使用 shell 写 cgi 程序中的 urldecode

使用 shell 写 cgi 程序中的 urldecode

使用 shell 写 cgi 程序时, 从 QUERY_STRING 获取的由 url 或者 form 表单提交的字串已经是经过 urlencode 的了.

php 的 中有 urlencode 和 urldecode 来对字串进行解码. 但 shell 中没有.

今天恰好要用, 就搜索了一下, 找到一个使用 awk 来进行 urldecode 的脚本, 参见http://www.chinaunix.net/bbsjh/11/617.html , 复制下来无法直接进行, 做了一点调整之后好用了, 另外其中的 空格" " 转 "+" 的做反了.

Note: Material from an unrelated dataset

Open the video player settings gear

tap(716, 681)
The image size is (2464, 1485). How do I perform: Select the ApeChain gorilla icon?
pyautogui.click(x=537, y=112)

因此, 在处理这个字串时得先进行 urldecode

urldecode.awk
[code:1]
#!/usr/bin/awk -f

BEGIN {

       hextab="0123456789ABCDEF"
       for ( i=1; i<=255; ++i ) ord [i] = sprintf("%c",i);
}
{
       decoded = ""
       for ( i=1; i<=length ($0); ++i ) {
           c = substr ($0, i, 1)
           if ( c ~ /[a-zA-Z0-9.-]/ ) {
               decoded = decoded c             # safe character
           } else if ( c == "+" ) {
               decoded = decoded " "   # special handling
           } else if ( c == "%" ) {
               hi= substr($0,i+1,1);
               low=substr($0,i+2,1);
               i++;i++
               decoded = decoded ord[(index(hextab,hi)-1)*16+index(hextab,low)-1]
           }
        }
}
END {print decoded}
[/code:1]

注意, 如果你的 awk 程序路径不一样, 请按实际情况修改.

实例:
[code:1]
$> echo "abc%2Babc+abc" | urldecode.awk
abc+abc abc
$> echo "%D6%D0%B9%FA%D6%D0%B9%FA " | urldecode.awk
中国中国
[/code:1]

呆会把 shell 写 cgi 的相关东西弄点上来. 等着.   
http://hoohoo.ncsa.uiuc.edu/cgi/interface.html

The CGI Specification
This is the specification for CGI version 1.1, or CGI/1.1. Further revisions of this protocol are guaranteed to be backward compatible.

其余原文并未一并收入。